### [What is required]
Answer with one number only: how many lines in the material contain "Collapse".

### [Supplied material]
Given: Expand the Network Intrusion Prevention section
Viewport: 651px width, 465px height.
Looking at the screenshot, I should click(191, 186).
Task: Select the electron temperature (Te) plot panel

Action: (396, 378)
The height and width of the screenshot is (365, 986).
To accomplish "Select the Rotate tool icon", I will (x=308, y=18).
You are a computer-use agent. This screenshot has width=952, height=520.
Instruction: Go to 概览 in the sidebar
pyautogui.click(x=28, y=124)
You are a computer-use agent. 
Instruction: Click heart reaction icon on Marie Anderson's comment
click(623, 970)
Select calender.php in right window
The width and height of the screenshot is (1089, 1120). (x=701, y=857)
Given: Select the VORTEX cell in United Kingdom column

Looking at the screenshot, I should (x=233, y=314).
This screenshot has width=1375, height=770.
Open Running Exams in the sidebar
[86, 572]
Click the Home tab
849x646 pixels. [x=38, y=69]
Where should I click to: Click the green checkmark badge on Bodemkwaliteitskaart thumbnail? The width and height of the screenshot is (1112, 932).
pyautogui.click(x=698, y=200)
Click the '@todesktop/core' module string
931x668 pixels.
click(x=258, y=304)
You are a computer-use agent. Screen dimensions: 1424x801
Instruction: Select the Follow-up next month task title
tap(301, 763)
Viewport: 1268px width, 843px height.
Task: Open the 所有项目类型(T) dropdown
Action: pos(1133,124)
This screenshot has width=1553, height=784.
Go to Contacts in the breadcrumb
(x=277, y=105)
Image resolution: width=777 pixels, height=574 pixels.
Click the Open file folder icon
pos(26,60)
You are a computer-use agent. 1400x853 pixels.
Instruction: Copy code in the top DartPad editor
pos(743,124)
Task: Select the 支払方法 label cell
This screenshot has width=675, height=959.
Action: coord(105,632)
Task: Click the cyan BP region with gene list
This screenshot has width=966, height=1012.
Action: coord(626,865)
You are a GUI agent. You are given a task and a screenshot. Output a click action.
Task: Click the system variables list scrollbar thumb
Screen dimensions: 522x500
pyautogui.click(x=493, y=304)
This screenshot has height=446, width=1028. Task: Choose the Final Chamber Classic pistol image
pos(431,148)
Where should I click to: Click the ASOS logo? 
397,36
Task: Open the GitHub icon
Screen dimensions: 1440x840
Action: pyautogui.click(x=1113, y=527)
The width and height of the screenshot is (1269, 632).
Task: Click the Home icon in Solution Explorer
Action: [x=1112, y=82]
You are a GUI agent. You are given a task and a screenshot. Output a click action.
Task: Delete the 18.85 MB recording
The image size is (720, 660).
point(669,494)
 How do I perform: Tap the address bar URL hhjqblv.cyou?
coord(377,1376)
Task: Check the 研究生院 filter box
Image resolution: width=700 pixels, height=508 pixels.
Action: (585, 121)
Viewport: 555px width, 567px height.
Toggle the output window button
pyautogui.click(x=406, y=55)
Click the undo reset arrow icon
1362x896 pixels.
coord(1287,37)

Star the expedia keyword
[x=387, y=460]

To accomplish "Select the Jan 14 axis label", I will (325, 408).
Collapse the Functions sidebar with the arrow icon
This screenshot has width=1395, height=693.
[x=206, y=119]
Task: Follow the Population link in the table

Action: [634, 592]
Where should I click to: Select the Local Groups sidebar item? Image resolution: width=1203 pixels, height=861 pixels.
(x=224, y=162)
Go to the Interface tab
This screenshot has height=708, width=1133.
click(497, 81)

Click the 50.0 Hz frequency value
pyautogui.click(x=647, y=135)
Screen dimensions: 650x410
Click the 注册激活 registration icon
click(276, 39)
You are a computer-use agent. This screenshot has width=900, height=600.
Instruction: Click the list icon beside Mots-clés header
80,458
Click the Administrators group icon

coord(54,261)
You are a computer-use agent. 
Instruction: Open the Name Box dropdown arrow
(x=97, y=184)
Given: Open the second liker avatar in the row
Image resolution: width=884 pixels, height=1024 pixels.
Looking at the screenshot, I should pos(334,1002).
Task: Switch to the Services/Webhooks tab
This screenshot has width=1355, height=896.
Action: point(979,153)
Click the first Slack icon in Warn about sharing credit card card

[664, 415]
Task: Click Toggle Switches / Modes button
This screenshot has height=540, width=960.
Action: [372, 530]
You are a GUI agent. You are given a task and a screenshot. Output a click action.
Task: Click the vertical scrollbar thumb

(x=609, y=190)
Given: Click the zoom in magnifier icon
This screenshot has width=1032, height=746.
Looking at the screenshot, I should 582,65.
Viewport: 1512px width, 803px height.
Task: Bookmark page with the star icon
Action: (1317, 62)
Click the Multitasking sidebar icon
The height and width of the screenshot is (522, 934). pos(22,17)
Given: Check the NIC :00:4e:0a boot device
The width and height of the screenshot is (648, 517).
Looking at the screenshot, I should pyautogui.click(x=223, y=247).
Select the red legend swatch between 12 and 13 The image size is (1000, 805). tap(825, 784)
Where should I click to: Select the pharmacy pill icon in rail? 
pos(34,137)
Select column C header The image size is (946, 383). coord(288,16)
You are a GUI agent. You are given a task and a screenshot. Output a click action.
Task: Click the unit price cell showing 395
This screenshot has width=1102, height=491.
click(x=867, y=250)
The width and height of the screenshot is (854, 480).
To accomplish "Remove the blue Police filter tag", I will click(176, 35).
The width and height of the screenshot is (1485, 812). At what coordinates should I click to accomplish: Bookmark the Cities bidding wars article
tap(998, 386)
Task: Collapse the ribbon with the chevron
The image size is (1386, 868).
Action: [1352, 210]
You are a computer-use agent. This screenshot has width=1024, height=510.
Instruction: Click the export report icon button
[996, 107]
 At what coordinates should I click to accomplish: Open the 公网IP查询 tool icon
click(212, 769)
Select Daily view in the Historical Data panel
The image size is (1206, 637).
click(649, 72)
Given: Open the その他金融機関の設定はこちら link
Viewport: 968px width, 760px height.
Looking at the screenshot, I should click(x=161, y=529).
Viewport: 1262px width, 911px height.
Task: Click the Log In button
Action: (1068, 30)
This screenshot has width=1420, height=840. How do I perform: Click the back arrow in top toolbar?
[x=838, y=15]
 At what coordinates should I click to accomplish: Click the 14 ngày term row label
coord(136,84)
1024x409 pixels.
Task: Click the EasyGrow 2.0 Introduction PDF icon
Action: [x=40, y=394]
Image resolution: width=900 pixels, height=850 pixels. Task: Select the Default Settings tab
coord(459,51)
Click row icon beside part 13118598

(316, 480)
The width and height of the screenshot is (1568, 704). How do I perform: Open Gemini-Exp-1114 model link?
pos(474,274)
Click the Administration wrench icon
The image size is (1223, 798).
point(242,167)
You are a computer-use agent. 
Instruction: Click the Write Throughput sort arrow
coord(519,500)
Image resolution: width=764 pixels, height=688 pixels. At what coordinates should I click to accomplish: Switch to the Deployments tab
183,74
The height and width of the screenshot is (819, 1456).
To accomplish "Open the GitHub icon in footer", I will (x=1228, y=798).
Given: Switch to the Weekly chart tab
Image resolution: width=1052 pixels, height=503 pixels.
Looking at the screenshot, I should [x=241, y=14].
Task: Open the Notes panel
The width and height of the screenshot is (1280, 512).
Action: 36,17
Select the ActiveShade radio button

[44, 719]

### [Solution to this problem]
2